Fulacht fia, Killaspy, Co. Kilkenny
Co. Kilkenny |
Settlement Sites
Scattered across the Irish countryside in their thousands, fulachtaí fia are among the most enigmatic monument types in the archaeological record.
The term, loosely translated from Irish, refers to ancient cooking or boiling sites, typically identified today as a horseshoe-shaped mound of burnt and shattered stone beside a trough cut into the ground. The accepted theory is that water in the trough was brought to the boil by dropping fire-heated stones into it, the stones cracking in the process and eventually accumulating into the distinctive mound. Most date to the Bronze Age, roughly 1500 to 500 BC, though some examples have been dated earlier or later. One such site sits in the townland of Killaspy in County Kilkenny, a quiet mark in the landscape that points to activity here well over two thousand years ago.

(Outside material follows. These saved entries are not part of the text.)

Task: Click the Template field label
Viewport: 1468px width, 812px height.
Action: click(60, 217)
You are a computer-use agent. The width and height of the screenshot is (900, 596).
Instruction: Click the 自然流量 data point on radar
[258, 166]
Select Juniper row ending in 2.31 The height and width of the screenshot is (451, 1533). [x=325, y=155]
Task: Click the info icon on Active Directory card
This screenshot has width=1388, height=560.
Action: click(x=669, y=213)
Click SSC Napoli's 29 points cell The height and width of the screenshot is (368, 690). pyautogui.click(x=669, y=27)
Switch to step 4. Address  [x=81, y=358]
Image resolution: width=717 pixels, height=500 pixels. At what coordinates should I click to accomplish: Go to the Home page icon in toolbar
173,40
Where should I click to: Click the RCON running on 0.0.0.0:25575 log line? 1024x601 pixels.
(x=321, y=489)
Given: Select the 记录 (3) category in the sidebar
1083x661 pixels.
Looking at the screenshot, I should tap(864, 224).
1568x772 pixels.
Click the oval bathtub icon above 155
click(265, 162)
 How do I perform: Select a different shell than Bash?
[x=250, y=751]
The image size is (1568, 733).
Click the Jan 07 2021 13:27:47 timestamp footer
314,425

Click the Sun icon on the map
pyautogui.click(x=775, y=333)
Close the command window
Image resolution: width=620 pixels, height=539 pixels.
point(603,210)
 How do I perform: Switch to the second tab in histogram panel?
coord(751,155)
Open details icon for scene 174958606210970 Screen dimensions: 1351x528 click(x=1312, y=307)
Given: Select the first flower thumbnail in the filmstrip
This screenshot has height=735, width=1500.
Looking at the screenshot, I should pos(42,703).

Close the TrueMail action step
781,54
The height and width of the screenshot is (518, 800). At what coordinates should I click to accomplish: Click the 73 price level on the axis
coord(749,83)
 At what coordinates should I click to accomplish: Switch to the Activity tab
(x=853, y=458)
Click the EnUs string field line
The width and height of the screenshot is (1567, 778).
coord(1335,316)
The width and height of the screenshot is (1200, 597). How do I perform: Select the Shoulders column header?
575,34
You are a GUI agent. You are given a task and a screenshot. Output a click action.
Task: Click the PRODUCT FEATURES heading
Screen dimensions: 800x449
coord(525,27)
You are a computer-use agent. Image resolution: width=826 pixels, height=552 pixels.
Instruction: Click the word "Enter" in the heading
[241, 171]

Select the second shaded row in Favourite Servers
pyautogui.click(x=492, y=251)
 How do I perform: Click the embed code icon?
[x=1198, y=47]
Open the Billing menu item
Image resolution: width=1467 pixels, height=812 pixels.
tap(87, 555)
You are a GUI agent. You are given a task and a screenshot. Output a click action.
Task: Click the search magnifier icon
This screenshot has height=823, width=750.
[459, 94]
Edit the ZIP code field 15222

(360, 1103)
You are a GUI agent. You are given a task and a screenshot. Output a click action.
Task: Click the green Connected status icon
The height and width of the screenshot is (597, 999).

Killaspy is a rural townland in the Irish midlands fringe of Kilkenny, and the presence of a fulacht fia there places it within a pattern seen across the province of Leinster, where low-lying, waterlogged ground near streams provided ideal conditions for this kind of site. The proximity to a reliable water source was not incidental; it was essential to how these places functioned. Beyond the location itself, the specific details of this particular site, its dimensions, its condition, any associated finds or features, are not currently available in the public record.